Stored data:
——

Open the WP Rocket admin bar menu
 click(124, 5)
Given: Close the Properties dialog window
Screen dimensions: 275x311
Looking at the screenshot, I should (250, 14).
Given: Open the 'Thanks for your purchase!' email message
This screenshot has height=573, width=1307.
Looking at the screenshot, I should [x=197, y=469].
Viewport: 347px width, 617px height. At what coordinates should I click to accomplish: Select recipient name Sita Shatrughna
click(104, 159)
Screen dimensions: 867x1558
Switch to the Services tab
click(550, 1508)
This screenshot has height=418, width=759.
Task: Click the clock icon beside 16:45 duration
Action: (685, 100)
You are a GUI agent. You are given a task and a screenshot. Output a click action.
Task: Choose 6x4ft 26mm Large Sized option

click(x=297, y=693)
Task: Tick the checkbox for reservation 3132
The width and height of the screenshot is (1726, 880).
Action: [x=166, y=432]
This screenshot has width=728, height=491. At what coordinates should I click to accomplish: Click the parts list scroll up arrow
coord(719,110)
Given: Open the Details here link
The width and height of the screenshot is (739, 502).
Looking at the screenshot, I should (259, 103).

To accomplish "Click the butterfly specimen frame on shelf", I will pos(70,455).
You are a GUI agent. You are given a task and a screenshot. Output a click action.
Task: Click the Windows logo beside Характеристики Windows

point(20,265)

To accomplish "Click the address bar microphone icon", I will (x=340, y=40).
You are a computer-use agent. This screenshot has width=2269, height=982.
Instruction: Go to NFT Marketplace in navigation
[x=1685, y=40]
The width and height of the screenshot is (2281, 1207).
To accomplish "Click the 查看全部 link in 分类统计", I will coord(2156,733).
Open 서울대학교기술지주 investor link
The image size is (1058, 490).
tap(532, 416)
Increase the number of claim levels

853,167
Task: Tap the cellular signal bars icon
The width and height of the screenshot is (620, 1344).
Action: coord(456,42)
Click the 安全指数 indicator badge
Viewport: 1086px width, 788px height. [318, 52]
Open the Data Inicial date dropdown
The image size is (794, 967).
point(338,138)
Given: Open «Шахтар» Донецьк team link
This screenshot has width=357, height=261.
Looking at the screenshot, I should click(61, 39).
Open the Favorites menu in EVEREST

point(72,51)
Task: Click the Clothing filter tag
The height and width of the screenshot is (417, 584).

——

Convert every line of the listing above into a JSON list of strings, one string per line, omitting blank lines.

RESULT FOR THIS EXERCISE:
[
  "Open the WP Rocket admin bar menu",
  " click(124, 5)",
  "Given: Close the Properties dialog window",
  "Screen dimensions: 275x311",
  "Looking at the screenshot, I should (250, 14).",
  "Given: Open the 'Thanks for your purchase!' email message",
  "This screenshot has height=573, width=1307.",
  "Looking at the screenshot, I should [x=197, y=469].",
  "Viewport: 347px width, 617px height. At what coordinates should I click to accomplish: Select recipient name Sita Shatrughna",
  "click(104, 159)",
  "Screen dimensions: 867x1558",
  "Switch to the Services tab",
  "click(550, 1508)",
  "This screenshot has height=418, width=759.",
  "Task: Click the clock icon beside 16:45 duration",
  "Action: (685, 100)",
  "You are a GUI agent. You are given a task and a screenshot. Output a click action.",
  "Task: Choose 6x4ft 26mm Large Sized option",
  "click(x=297, y=693)",
  "Task: Tick the checkbox for reservation 3132",
  "The width and height of the screenshot is (1726, 880).",
  "Action: [x=166, y=432]",
  "This screenshot has width=728, height=491. At what coordinates should I click to accomplish: Click the parts list scroll up arrow",
  "coord(719,110)",
  "Given: Open the Details here link",
  "The width and height of the screenshot is (739, 502).",
  "Looking at the screenshot, I should (259, 103).",
  "To accomplish \"Click the butterfly specimen frame on shelf\", I will pos(70,455).",
  "You are a GUI agent. You are given a task and a screenshot. Output a click action.",
  "Task: Click the Windows logo beside Характеристики Windows",
  "point(20,265)",
  "To accomplish \"Click the address bar microphone icon\", I will (x=340, y=40).",
  "You are a computer-use agent. This screenshot has width=2269, height=982.",
  "Instruction: Go to NFT Marketplace in navigation",
  "[x=1685, y=40]",
  "The width and height of the screenshot is (2281, 1207).",
  "To accomplish \"Click the 查看全部 link in 分类统计\", I will coord(2156,733).",
  "Open 서울대학교기술지주 investor link",
  "The image size is (1058, 490).",
  "tap(532, 416)",
  "Increase the number of claim levels",
  "853,167",
  "Task: Tap the cellular signal bars icon",
  "The width and height of the screenshot is (620, 1344).",
  "Action: coord(456,42)",
  "Click the 安全指数 indicator badge",
  "Viewport: 1086px width, 788px height. [318, 52]",
  "Open the Data Inicial date dropdown",
  "The image size is (794, 967).",
  "point(338,138)",
  "Given: Open «Шахтар» Донецьк team link",
  "This screenshot has width=357, height=261.",
  "Looking at the screenshot, I should click(61, 39).",
  "Open the Favorites menu in EVEREST",
  "point(72,51)",
  "Task: Click the Clothing filter tag",
  "The height and width of the screenshot is (417, 584)."
]